Dr John Casey, who runs a practice in Clifden, spoke about the effect the FEMPI cuts had had on his patients and on his practice. The practice is a relatively big one, providing a range of services with four GPs and a nurse, but it had been ’emasculated’ in the last few years. He pointed out that in the Clifden area, some of the home visits can be up to 50 kilometres.

“We have four rounds of cuts which have had a savage effect – a 40% cut in resources to provide services. The cuts were applied to total practice income not salary,” he said.

He said that the GPs in his practice were working up to 70 hours a week and that a lot of their essential diagnostic equipment is not being replaced.

“I’ve been 40 years in general practice. The FEMPI cuts have been the worst thing that has happened in that time. In the UK and Belgium the Competition Act was set aside to allow docs to negotiate with the government and the same thing should happen here,” he said.Dr Seamus O’Beirne told the meeting that in Ireland less than 3% of €13 billion health budget was provided to run a 365-day-a-year service.

He noted that the Primary Care Strategy was ‘simply 13 years of failure’.

“You have to get personal responsibility in the HSE – like GPs have. I have a feeling that there’s a lot of people in the HSE who would whistle blow and I feel there’s a lot of fear in the HSE of proposed whistleblower legislation,” he said.

“Our enemy is ignorance of what we do and why we do it,” he added.

Galway GP Dr Dan Murphy – who chaired the meeting – said that he hoped that the high turnout of GPs would demonstrate the widespread opposition among GPs to the contract and call attention to the general issue of the crisis in general practice.

“These meetings are part of our on-going campaign to get out the message that general practice is in crisis”, said Dr Murphy. “We have been happy with the response from Oireachtas members who have attended our meetings so far. It is obvious that the real story of the crisis that is happening in general practice is being whitewashed by their party establishments, but TD’s and Senators attending our meetings are beginning to understand what is really happening.”
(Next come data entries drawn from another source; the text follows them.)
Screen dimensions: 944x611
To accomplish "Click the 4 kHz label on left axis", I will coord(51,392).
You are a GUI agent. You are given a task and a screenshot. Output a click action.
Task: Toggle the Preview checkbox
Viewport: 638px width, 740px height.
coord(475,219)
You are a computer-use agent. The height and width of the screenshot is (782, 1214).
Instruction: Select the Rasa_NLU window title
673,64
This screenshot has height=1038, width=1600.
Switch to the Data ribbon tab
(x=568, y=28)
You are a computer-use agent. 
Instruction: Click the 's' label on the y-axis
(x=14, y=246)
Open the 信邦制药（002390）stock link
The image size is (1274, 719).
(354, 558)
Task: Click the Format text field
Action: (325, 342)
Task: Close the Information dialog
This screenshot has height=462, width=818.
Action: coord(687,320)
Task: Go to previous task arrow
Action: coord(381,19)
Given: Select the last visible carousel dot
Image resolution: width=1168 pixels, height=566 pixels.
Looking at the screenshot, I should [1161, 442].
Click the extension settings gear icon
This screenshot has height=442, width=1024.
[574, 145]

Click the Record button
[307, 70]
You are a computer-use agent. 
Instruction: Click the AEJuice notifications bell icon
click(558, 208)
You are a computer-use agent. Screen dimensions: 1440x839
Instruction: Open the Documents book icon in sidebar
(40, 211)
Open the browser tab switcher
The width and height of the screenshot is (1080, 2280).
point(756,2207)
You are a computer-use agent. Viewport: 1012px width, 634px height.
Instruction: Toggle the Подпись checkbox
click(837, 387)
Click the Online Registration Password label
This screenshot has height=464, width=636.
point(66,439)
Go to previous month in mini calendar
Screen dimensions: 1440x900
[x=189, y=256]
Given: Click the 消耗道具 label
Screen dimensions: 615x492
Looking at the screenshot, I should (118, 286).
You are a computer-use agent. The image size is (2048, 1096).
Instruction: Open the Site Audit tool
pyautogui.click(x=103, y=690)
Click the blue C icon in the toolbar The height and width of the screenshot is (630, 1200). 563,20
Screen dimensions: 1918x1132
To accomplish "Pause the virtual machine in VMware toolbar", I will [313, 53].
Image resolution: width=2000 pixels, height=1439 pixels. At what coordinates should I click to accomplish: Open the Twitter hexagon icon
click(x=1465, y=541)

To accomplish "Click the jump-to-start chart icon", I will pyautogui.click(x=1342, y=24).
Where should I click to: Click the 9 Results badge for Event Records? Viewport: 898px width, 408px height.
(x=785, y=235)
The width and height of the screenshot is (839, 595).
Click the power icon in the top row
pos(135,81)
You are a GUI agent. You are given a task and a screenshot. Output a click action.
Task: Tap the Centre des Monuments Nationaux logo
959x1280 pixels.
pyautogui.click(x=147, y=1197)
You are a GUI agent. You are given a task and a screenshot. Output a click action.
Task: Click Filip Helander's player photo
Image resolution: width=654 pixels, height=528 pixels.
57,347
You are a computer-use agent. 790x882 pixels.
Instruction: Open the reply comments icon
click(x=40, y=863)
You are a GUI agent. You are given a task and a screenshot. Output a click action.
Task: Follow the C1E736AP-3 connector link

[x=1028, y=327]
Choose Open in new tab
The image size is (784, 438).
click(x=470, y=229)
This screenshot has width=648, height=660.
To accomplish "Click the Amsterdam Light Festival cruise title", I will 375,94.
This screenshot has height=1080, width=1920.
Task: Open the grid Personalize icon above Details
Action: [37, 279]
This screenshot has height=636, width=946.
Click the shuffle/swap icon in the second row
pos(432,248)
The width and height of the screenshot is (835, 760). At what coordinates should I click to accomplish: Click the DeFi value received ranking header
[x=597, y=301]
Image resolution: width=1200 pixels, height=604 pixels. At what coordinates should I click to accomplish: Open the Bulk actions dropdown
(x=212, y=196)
Dr Sinead Murphy said: “We are all in this together, and if the Department of Health want solutions they need to talk to the people that actually implement and deliver quality service to their patients every day.“

The Oireachtas members who attended the Galway meeting were Eamonn O Cuiv TD (FF), Sen Fidelma Healy Eames (FG), Sen Hildegarde Naughton (FG), Sen Trevor O Clochartaigh (SF), Derek Nolan TD (Lab), Noel Grealish TD (Ind), Brian Walsh TD (Ind), Sean Kyne TD (FG), Ciaran Cannon TD (FG), Micheal Kitt TD (FF), and Colm Keaveney TD (FF).

Most of the Oireactas members told the meeting that they were shocked at what was happening in general practice and vowed to bring the message of the meeting back to their parties.

Senator Hildegarde Naughton reflected the views of many of the Oireachtas members by saying: “The over-arching message from this meeting is that we need to have meaningful negotiation with general practice.”

Noel Grealish TD said that HSE ‘propaganda’ on GP salaries had to stop, while Senator Fidelma Healy Eames said that the contract as proposed was neither workable or safe.

The presentations were followed by several contributions from the floor.